## REQUIREMENT
Render the part of the records that opens with the line containing "Viewport: 782px width, 550px" and closes with the line containing "coord(808,201)" as a numbered list, one line per item, with blank lines dropped.

## INFORMATION GIVEN
(begin)
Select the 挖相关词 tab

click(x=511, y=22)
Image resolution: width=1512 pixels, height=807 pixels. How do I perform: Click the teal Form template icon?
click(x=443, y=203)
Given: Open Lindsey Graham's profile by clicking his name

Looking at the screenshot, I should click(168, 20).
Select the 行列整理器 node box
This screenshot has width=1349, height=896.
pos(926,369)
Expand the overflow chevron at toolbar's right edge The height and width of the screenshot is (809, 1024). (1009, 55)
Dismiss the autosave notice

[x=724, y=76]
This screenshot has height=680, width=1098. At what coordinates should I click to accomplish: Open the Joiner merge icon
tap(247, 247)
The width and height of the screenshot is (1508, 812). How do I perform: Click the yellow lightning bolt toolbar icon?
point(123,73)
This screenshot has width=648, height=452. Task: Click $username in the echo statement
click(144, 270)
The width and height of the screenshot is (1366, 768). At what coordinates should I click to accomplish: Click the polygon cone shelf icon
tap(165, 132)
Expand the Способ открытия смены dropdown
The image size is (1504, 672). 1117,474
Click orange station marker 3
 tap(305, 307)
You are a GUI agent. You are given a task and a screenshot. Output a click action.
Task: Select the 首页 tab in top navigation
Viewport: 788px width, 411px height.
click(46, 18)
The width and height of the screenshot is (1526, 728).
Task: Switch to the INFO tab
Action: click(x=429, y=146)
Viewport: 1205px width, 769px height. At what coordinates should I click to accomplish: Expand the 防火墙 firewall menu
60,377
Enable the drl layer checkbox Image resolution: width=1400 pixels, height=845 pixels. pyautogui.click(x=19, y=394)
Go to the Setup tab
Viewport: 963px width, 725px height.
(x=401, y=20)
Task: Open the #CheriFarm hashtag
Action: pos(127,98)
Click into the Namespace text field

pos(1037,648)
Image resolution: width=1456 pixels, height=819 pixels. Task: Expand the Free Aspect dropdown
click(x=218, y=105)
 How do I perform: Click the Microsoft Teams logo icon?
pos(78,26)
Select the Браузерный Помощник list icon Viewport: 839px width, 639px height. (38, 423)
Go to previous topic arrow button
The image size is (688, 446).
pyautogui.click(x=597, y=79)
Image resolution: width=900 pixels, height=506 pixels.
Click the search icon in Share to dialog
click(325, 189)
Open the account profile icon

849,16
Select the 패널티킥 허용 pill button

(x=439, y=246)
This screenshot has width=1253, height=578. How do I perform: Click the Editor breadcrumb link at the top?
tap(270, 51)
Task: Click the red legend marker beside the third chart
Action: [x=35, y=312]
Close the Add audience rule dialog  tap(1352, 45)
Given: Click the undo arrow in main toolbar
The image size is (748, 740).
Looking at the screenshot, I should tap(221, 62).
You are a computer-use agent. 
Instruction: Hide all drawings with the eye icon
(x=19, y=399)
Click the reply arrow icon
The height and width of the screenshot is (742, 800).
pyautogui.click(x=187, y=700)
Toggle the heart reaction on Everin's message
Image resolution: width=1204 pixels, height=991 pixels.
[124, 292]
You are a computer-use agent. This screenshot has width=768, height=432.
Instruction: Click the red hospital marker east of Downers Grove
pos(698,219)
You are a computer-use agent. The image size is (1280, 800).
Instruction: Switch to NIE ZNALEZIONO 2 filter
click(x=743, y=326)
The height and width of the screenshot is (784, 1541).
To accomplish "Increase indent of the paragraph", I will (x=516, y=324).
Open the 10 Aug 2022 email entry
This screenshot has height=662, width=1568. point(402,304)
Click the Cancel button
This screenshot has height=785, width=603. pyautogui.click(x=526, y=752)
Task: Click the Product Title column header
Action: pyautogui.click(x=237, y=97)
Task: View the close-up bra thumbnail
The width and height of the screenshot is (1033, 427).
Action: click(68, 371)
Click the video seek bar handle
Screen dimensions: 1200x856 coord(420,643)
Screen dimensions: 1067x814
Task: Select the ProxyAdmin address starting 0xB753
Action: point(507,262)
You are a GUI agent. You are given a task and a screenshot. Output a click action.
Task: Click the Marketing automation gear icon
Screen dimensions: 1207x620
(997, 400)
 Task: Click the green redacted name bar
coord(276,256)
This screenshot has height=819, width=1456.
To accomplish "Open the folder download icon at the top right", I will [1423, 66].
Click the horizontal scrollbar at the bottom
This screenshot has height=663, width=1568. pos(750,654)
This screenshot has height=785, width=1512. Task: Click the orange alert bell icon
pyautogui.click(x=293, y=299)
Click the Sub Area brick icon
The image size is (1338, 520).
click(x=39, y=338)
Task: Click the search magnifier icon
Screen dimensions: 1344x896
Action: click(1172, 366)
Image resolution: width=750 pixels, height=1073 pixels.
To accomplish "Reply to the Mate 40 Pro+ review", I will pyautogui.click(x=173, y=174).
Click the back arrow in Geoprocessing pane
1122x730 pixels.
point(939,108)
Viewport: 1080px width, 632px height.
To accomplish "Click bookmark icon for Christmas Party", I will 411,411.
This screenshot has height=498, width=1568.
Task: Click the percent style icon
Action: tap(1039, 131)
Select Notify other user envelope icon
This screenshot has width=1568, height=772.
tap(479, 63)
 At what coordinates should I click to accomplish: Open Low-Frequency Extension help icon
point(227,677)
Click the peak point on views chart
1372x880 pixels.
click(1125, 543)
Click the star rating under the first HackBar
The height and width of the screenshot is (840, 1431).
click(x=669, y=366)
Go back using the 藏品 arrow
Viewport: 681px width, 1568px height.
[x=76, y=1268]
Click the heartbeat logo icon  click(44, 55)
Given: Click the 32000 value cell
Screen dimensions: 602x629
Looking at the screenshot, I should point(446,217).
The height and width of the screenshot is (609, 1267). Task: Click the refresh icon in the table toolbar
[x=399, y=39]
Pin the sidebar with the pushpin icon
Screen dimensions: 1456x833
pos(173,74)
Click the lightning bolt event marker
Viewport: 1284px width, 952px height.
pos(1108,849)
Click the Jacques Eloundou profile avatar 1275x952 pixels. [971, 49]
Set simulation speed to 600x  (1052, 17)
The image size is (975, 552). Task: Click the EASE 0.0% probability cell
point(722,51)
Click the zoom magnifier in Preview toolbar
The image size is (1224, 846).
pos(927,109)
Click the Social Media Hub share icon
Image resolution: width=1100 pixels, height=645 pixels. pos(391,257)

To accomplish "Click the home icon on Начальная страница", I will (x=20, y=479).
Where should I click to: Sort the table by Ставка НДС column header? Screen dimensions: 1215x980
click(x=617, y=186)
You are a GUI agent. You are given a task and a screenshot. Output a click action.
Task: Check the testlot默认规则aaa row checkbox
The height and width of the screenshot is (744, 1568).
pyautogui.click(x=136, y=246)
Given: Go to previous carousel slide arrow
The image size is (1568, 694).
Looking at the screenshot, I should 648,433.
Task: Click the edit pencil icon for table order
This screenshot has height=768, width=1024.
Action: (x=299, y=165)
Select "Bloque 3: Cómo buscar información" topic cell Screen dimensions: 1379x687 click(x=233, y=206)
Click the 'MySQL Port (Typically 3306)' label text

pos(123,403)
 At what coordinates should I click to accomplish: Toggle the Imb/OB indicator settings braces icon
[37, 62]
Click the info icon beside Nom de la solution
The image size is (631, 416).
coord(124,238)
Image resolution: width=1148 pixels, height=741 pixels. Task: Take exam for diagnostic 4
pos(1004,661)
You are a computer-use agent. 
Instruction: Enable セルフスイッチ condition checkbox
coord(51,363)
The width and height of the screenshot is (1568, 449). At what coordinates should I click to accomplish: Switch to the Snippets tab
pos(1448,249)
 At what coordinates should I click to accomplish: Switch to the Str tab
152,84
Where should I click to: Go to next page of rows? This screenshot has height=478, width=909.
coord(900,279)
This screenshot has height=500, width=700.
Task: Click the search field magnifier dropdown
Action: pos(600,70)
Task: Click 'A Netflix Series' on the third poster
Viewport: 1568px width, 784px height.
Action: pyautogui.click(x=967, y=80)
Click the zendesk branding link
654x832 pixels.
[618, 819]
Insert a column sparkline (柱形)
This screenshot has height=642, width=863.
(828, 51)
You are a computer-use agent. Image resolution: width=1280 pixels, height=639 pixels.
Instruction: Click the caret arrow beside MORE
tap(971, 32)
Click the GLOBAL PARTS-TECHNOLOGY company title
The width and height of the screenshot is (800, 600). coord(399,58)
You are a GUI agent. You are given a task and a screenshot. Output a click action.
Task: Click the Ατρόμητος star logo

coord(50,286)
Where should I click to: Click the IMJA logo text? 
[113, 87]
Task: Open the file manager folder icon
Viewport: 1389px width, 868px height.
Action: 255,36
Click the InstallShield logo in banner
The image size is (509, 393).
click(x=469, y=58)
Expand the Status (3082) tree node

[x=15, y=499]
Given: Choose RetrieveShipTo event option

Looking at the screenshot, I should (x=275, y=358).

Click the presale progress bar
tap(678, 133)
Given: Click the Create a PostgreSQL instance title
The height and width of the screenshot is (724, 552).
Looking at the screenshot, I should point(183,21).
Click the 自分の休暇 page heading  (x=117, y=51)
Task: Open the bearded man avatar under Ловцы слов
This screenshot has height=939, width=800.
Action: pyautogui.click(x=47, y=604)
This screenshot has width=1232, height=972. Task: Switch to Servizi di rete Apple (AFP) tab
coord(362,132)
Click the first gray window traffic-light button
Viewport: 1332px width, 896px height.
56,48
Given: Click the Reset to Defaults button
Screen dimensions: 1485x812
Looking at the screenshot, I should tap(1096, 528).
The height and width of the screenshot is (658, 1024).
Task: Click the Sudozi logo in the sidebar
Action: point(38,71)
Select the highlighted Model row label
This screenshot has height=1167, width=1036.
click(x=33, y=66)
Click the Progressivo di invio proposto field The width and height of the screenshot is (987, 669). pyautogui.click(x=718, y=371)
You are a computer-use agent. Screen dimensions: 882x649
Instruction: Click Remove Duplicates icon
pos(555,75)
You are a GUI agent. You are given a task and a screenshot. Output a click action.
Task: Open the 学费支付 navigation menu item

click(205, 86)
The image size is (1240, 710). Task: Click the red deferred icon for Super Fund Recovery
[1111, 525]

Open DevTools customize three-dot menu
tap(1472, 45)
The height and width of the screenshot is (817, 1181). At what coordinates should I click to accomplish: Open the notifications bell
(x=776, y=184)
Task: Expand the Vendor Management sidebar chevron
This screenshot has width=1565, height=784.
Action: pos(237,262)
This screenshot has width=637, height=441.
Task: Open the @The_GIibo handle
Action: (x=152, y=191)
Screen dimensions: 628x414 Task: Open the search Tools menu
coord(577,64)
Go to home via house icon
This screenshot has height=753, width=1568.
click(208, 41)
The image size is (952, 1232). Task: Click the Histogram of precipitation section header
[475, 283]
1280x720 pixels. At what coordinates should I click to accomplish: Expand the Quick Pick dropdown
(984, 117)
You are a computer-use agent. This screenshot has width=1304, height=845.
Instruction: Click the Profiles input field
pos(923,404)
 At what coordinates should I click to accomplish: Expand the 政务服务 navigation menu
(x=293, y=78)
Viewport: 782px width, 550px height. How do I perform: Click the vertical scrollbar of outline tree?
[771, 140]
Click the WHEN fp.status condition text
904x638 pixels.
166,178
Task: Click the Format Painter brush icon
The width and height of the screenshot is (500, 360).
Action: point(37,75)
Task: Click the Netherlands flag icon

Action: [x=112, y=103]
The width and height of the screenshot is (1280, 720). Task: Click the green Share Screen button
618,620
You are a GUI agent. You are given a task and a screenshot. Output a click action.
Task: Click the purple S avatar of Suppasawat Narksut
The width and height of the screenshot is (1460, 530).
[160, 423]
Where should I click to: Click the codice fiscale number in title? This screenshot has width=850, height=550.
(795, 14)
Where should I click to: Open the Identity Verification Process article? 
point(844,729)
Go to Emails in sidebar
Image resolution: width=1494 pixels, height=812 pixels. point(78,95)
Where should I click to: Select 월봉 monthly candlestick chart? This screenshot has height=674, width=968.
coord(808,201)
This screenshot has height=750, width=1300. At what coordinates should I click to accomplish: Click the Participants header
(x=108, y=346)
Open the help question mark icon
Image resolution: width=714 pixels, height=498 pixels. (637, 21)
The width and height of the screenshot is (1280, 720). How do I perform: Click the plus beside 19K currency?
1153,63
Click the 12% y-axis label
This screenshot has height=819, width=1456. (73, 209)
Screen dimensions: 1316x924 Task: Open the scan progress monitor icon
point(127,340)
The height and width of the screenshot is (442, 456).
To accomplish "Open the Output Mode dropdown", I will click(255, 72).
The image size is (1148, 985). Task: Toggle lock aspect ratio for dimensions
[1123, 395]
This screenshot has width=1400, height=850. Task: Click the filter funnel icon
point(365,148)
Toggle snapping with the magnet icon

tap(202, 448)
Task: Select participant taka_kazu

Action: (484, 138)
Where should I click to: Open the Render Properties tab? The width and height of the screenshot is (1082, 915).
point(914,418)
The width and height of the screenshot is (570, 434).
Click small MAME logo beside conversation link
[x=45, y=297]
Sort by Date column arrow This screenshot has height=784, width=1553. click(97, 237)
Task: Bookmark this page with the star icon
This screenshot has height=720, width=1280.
(end)
## EXERCISE SOLUTION
1. Viewport: 782px width, 550px height. How do I perform: Click the vertical scrollbar of outline tree?
2. [771, 140]
3. Click the WHEN fp.status condition text
4. 904x638 pixels.
5. 166,178
6. Task: Click the Format Painter brush icon
7. The width and height of the screenshot is (500, 360).
8. Action: point(37,75)
9. Task: Click the Netherlands flag icon
10. Action: [x=112, y=103]
11. The width and height of the screenshot is (1280, 720). Task: Click the green Share Screen button
12. 618,620
13. You are a GUI agent. You are given a task and a screenshot. Output a click action.
14. Task: Click the purple S avatar of Suppasawat Narksut
15. The width and height of the screenshot is (1460, 530).
16. [160, 423]
17. Where should I click to: Click the codice fiscale number in title? This screenshot has width=850, height=550.
18. (795, 14)
19. Where should I click to: Open the Identity Verification Process article? 
20. point(844,729)
21. Go to Emails in sidebar
22. Image resolution: width=1494 pixels, height=812 pixels. point(78,95)
23. Where should I click to: Select 월봉 monthly candlestick chart? This screenshot has height=674, width=968.
24. coord(808,201)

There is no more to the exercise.